Oya, Fuat Mete’nin, bitirme projesi olarak hazırladığı metinden etkilenerek tereddüt etmeden Krek’de sahnelemeye karar vermişti. Böylece Berkun Oya, Krek’de ilk kez, profesyonel olarak kendi yazmadığı bir oyunu, ‘Iska’yı yönetiyordu.
6 kişinin askere giden bir yakınlarının ardından neler hissettiklerinin anlatıldığı ‘Iska’nın özlemleri, “ölmesin” diye edilen duaları, “ya ölürse” korkuları, bitmez tükenmez bekleyişleri, sanki onarılamayacak yaralar alanların, acılarını hiç bir zaman gömemeyecek olanların ıska’lanmış yaşamlarıydı.

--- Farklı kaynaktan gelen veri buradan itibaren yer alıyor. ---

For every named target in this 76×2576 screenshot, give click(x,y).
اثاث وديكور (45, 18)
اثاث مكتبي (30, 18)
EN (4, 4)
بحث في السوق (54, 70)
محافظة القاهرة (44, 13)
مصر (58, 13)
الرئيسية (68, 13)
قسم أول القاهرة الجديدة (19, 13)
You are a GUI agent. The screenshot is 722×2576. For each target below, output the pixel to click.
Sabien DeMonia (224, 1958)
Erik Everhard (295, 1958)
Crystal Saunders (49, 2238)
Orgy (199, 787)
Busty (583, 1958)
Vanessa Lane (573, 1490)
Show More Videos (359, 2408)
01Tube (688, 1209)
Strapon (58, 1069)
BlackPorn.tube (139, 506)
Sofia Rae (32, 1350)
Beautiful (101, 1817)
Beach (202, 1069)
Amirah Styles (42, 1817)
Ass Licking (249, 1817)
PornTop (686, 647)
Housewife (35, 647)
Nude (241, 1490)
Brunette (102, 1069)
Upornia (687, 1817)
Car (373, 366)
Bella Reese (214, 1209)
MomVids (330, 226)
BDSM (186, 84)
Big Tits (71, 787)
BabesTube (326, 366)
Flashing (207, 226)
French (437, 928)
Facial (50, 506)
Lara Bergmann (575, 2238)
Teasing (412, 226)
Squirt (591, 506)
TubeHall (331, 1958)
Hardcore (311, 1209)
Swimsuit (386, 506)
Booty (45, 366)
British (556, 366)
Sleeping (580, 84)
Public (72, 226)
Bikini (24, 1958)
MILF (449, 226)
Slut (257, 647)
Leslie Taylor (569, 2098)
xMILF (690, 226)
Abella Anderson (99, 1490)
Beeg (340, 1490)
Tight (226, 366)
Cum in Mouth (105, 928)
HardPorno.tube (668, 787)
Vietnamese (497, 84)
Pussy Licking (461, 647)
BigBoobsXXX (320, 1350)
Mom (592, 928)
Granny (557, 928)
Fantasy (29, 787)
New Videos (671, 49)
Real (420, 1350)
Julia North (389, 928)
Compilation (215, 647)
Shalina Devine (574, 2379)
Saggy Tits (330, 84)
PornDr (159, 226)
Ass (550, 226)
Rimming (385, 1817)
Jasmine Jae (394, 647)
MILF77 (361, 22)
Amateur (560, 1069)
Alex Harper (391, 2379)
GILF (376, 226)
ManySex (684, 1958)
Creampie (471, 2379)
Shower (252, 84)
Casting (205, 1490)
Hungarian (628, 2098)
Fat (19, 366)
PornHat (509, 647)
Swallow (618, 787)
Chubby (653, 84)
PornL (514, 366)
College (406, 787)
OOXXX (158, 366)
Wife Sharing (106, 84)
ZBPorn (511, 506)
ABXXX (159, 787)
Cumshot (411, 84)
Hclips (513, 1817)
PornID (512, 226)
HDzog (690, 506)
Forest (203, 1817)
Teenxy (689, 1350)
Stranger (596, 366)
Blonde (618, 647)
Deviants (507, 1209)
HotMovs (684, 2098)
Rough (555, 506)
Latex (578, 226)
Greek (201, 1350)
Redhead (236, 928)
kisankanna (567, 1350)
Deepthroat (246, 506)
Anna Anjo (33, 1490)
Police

Uzunca bir süredir Kürtçe tiyatro yapmakta olan iki idealist genç, Mîrza Metin ve BerŞn Zenderlioğlu’nun kurmuş oldukları destAR-Theatre’ın Diyarbakır Cezaevi’ndeki yaşanmış işkenceleri anlatan bol ödüllü ‘Dîsko 5 No’lu’da, yazar Mîrza Metin, gardiyan ve mahkûm üzerinden kurduğu oyuna örümcek, fare, sinek ve köpek gibi yan karakterler de katarak, işkenceci-örümcek ile mahkûm-sinek arasında çok başarılı bir paralellik kurmuştu. Sanırım oyunu yazarken de oynamayı düşünmüş olan Mîrza Metin, tüm karakterleri tek bir oyuncuya yükleyerek, geleneksel ‘meddah’a da yakın durmuştu. Oyuncu Mîrza Metin, BerŞn Zenderlioğlu’nun sahnelemesinde, bir bakış, ve bir ses tonlamasıyla örümcekten sineğe, gardiyandan mahkûma dönüşüyor; havladığında vahşi bir köpek, ayağımızın altında dolaştığında fare oluveriyordu. Göreceli olarak geç keşfettiğim bu topluluğun repertuarındaki bütün oyunları gelecek tiyatro mevsimde mutlaka seyredip izlenimlerimi sizlerle paylaşacağım.
Önümüzdeki tiyatro mevsiminde buluşmak üzere hepinize iyi tatiller.